§ **The problem**: Copy the lines below verbatim, only the part that opens with the line containing "Given: Focus the" and closes with the line containing "click(x=673, y=29)", both included.

§ **Dataset entries**:
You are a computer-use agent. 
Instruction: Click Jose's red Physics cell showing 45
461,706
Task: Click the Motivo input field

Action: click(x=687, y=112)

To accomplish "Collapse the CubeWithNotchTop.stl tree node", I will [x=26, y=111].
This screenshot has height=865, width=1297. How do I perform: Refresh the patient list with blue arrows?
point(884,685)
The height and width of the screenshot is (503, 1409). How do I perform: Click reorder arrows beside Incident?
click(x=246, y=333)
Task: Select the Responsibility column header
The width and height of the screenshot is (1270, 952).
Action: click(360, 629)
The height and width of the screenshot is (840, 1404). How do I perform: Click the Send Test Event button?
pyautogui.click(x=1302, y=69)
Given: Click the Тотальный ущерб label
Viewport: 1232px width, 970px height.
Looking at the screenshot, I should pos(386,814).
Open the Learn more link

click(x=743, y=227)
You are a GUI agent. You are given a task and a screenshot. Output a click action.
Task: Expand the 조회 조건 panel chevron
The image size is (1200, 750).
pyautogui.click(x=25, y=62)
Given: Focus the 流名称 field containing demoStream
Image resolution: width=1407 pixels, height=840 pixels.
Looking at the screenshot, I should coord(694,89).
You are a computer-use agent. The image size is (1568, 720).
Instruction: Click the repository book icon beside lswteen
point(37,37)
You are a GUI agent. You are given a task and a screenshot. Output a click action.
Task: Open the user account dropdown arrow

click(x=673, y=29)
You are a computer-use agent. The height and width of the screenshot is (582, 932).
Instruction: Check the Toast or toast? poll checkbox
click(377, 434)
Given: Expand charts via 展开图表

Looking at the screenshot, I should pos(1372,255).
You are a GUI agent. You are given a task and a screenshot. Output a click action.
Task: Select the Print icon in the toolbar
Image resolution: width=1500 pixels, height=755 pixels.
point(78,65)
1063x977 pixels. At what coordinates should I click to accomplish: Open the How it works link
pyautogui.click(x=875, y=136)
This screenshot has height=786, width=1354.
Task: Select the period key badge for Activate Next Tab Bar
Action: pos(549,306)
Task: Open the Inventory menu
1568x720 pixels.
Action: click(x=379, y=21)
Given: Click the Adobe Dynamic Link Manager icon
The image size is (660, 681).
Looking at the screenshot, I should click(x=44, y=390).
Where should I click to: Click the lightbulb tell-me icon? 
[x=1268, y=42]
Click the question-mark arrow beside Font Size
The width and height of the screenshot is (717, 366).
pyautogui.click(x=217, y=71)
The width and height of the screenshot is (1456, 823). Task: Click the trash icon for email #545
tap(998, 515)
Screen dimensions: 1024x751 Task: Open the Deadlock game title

§ **Finished exercise**:
Given: Focus the 流名称 field containing demoStream
Image resolution: width=1407 pixels, height=840 pixels.
Looking at the screenshot, I should coord(694,89).
You are a computer-use agent. The image size is (1568, 720).
Instruction: Click the repository book icon beside lswteen
point(37,37)
You are a GUI agent. You are given a task and a screenshot. Output a click action.
Task: Open the user account dropdown arrow

click(x=673, y=29)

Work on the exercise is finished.